Comme on est plutôt du genre à vouloir placer des dénominateurs communs un peu partout, on n'a pas pu s'empêcher de noter récemment que la tendance des soirées parisiennes (et d'ailleurs) penchait de plus en plus vers l'entre-soi et la tape sur l'épaule entre voisins de palier. Mais si ce réseau plus ou moins DIY peut parfois macérer et donner des trucs pas très fertiles et un peu consanguins, ce phénomène existe aussi en prenant, d'un côté, le pouls d'une offre culturelle précarisée (face à la crise, on se serre les coudes en montant soi-même sa propre tambouille) et de l'autre, en agissant comme bouclier face à des espaces de plus en plus impersonnels et où personne ne se sent vraiment chez soi - ce qui est un comble pour un espace de convivialité.
Que ce soit les soirées Champ Libre et leur "exclusivité inclusive", des concerts qui se montent de plus en plus dans des grosses maisons en banlieue, ou encore, entre autres, la multiplication des soirées exclusivement queer dans la capitale, on y sent un esprit de plus en plus communautaire, qu'il soit conscient ou non, politisé ou simplement pragmatique.

#### [Fiches de données]

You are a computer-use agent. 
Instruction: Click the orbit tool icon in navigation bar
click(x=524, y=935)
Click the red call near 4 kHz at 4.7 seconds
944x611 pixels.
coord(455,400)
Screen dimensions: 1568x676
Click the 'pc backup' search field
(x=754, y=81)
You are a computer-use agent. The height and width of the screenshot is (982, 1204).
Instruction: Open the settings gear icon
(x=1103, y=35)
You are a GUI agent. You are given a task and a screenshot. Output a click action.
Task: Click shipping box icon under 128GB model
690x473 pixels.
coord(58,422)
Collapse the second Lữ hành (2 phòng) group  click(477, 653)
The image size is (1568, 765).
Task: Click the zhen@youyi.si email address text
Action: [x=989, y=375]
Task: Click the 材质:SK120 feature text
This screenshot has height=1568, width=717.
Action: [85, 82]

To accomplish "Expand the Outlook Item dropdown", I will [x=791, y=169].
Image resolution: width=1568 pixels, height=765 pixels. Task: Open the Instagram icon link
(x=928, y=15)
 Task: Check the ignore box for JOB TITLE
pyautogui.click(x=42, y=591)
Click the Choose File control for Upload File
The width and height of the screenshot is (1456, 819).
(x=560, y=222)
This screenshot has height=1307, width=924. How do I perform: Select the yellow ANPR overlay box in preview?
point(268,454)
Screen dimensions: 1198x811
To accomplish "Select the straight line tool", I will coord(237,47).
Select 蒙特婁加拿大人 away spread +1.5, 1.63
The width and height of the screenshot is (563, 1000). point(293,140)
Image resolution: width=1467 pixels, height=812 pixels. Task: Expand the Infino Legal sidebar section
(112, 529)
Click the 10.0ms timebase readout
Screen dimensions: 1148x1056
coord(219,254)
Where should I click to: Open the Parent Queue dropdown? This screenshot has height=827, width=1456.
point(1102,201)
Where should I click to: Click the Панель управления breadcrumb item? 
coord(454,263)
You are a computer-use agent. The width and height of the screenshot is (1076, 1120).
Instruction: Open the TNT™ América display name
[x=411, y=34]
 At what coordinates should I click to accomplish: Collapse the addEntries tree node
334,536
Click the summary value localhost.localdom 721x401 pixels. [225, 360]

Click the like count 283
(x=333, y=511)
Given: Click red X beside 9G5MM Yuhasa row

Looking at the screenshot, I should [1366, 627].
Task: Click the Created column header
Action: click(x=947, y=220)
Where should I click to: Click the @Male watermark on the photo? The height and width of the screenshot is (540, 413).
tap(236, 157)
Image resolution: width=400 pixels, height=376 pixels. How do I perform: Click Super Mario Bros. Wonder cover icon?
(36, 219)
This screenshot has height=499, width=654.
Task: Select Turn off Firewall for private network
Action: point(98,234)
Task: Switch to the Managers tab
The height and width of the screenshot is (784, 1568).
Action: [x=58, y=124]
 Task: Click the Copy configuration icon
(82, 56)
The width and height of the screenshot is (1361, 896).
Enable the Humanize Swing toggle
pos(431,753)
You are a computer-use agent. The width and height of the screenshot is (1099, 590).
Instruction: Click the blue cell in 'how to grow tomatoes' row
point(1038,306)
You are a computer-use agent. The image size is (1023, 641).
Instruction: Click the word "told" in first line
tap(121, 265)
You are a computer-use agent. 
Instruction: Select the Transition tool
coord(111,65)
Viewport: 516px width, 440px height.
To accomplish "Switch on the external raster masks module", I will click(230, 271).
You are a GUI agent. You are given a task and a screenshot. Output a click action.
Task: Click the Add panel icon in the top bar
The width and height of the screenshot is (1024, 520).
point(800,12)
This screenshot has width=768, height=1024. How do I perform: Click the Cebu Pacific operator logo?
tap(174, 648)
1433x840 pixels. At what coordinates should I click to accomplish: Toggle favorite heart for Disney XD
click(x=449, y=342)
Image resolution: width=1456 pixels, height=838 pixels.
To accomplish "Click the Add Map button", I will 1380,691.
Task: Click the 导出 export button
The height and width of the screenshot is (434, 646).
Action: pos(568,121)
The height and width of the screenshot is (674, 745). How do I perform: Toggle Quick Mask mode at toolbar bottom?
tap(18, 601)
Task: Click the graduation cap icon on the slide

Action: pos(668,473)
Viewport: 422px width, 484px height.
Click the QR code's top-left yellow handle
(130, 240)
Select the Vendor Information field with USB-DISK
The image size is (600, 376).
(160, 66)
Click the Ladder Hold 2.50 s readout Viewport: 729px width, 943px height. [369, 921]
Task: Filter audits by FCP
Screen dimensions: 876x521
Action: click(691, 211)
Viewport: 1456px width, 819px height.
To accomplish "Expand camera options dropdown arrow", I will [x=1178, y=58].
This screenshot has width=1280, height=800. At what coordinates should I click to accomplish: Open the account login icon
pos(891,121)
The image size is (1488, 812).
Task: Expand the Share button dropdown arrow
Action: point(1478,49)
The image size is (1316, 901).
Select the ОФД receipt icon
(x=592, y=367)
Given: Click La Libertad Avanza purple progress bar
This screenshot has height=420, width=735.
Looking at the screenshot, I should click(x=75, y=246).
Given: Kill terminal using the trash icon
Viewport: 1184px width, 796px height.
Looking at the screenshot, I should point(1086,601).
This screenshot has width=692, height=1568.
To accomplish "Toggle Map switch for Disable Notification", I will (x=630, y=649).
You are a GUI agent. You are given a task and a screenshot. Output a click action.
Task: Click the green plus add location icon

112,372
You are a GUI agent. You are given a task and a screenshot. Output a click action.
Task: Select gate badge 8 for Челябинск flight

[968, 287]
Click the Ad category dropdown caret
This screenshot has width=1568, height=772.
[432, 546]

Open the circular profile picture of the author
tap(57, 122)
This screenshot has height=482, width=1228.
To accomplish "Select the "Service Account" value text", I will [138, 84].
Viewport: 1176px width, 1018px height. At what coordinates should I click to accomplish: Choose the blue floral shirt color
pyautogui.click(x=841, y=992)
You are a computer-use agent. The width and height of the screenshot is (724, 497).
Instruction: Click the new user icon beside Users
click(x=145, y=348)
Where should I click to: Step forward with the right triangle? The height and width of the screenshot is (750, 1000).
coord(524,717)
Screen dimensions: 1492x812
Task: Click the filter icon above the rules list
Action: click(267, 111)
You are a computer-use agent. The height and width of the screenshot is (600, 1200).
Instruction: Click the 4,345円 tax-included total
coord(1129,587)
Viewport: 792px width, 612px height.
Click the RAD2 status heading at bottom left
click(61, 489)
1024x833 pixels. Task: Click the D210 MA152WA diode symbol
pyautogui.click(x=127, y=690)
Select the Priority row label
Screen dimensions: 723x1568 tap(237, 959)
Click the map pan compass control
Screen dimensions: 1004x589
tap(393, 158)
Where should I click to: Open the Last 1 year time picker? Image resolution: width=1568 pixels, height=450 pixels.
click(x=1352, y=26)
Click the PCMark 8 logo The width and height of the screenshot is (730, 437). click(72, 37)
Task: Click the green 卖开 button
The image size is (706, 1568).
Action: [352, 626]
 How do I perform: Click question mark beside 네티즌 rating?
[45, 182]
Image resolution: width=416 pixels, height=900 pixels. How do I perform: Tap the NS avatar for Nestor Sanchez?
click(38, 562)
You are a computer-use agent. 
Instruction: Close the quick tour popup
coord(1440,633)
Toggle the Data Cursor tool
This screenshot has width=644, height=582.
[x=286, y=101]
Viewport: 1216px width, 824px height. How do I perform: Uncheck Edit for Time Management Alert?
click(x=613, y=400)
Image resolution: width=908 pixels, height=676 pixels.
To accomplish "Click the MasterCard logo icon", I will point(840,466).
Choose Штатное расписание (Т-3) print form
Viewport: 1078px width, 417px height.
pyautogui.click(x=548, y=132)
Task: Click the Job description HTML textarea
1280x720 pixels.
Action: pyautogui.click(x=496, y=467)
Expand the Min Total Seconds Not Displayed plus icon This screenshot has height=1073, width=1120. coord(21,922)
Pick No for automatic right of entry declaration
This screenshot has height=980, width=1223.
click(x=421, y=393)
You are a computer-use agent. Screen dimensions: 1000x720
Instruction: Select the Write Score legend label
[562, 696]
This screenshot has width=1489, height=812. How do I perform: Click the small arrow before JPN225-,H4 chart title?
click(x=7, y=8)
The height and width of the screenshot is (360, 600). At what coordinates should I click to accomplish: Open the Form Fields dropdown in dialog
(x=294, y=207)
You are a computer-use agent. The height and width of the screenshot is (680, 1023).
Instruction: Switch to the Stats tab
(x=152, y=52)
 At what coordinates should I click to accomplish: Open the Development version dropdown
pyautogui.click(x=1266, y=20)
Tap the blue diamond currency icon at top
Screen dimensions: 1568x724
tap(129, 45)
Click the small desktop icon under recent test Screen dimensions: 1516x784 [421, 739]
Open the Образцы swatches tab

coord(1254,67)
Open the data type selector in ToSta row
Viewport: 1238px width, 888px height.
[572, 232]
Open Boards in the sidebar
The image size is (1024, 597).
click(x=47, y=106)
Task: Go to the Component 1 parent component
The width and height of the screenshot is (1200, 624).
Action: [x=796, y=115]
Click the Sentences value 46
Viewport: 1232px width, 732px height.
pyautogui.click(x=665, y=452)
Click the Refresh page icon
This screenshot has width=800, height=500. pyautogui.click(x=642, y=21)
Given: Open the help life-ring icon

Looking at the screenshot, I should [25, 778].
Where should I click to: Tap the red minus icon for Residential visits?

#### [Tâches à faire]
[1] Dans l'extrait sur les soirées parisiennes, relève tous les cas que l'auteur cite pour montrer cet esprit de plus en plus communautaire.
[2] Poursuis l'extrait sur les soirées parisiennes à partir de sa dernière phrase.
Les items n'ont aucun rôle à jouer ici.

#### [Réponses par tâche]
[1]
- les soirées Champ Libre et leur « exclusivité inclusive »
- des concerts qui se montent de plus en plus dans de grosses maisons en banlieue
- la multiplication des soirées exclusivement queer dans la capitale

[2]
Nicolas Chiacchierini, lui, qui monte en ce moment la première édition du Beau Festival, est un peu à la croisée de ces chemins - ni ouvertement politisé, mais résolument rassembleur et ancré géographiquement dans son approche. Programmateur à l'espace B pendant l'année, lassé de trop voir des groupes qui ne lui plaisent qu'à moitié et soucieux de réunir ses coups de cœur dans le même sac, il a donc monté entièrement seul le Beau Festival, et a choisi de programmer de la pop façon bel ouvrage d'ici et d'ailleurs. La première édition qui commence la semaine prochaine, comprendra notamment Laetitia Sadier, The Holydrug Couple, Mammane Sani, Syd Kemp, Biche ou Mohamed Lamouri. Une manière de dire que c'est parfois par un individualisme forcené que l'on peut vraiment prendre des risques.
"Le beau est ce qui ne sert à rien", sujet du bac de philo coincé dans une cellule grise de mon cerveau. Alors dis nous quelle est ta volonté avec ce festival, ses choix de lieux et de programmations ?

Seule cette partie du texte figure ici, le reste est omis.